What is needed: Using only the entries below, output the lines starting at the one containing "Viewport: 696px width, 330px height." and ending at the one containing "The image size is (511, 247).", exactly and inclusive of both, omitting the pictures.
+++ Exercise inputs +++
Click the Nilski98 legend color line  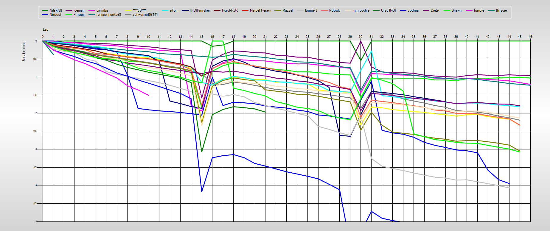coord(45,10)
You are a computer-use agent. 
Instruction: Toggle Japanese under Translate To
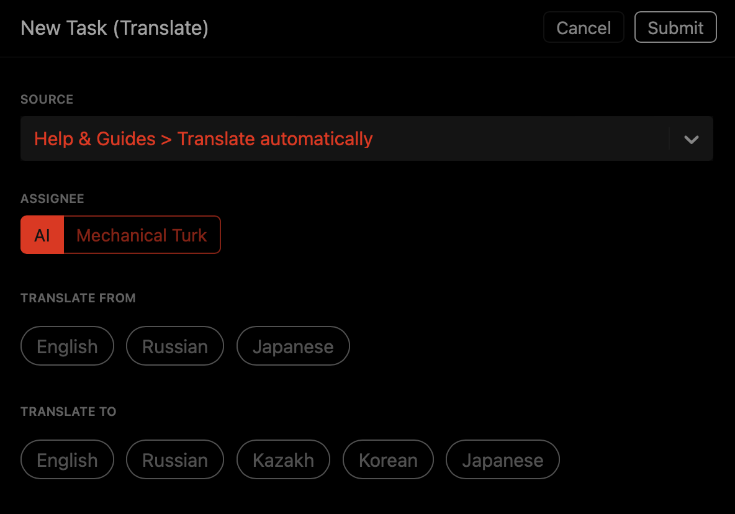503,460
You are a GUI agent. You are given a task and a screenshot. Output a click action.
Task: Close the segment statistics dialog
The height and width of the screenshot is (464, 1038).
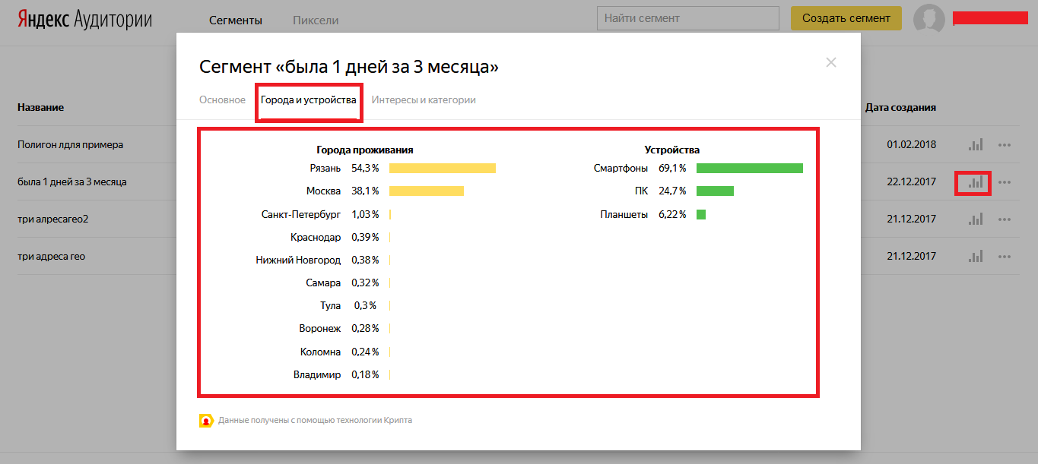pos(831,62)
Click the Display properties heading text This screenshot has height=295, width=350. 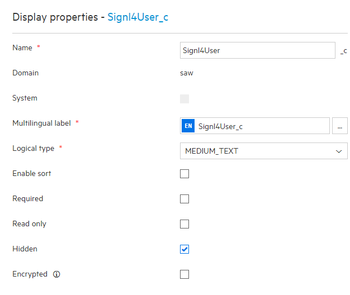pyautogui.click(x=55, y=17)
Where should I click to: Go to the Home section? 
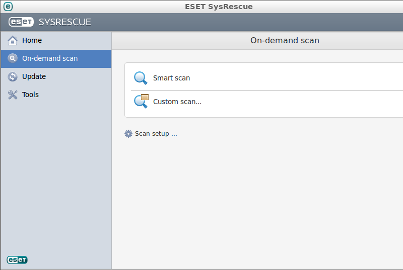32,40
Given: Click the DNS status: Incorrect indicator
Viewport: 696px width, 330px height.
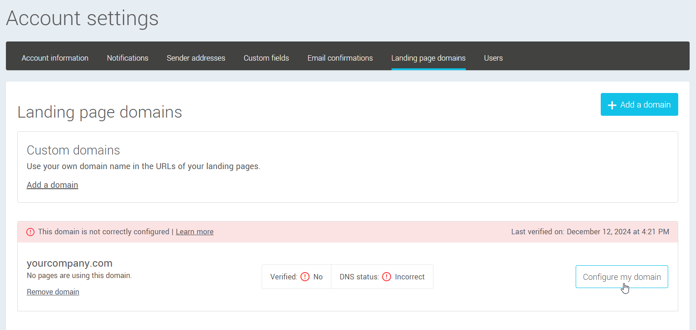Looking at the screenshot, I should [x=382, y=277].
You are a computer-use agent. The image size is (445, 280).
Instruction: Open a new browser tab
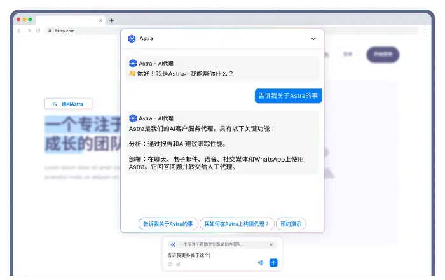(x=112, y=20)
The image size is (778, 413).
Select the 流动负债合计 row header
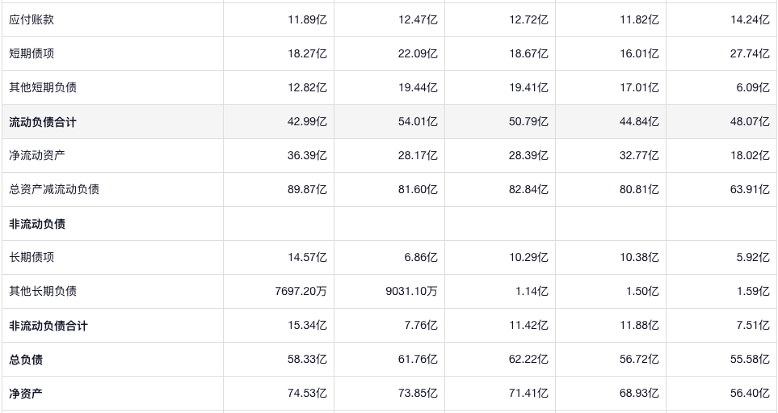pyautogui.click(x=43, y=122)
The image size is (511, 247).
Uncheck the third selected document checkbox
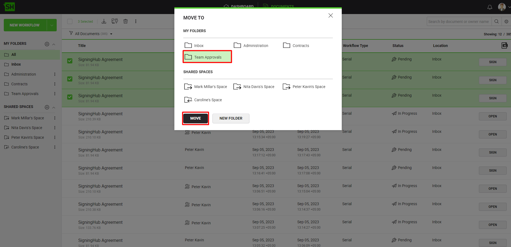click(x=70, y=97)
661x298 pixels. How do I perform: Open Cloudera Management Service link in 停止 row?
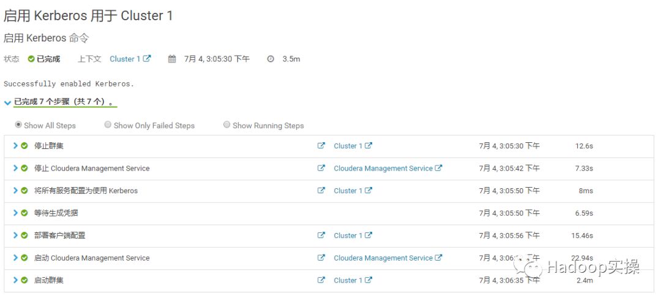coord(383,169)
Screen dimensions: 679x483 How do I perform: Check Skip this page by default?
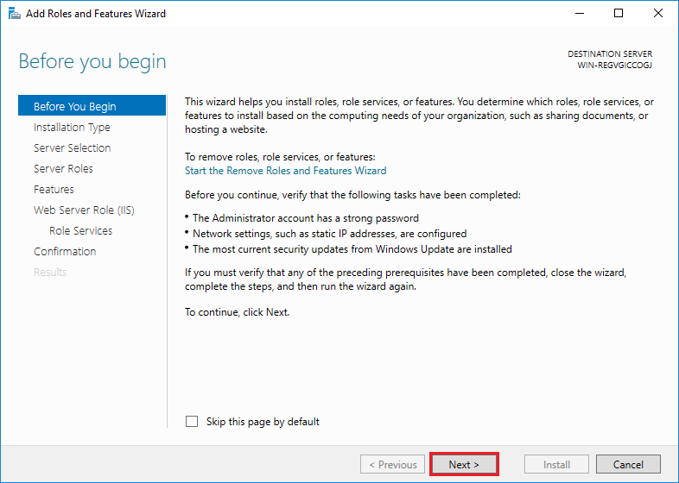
+++
Written solution:
Viewport: 696px width, 330px height.
Looking at the screenshot, I should [x=382, y=277].
You are a computer-use agent. The image size is (445, 280).
Instruction: Open a new browser tab
(x=112, y=20)
The image size is (778, 413).
Select the 流动负债合计 row header
pyautogui.click(x=43, y=122)
The image size is (511, 247).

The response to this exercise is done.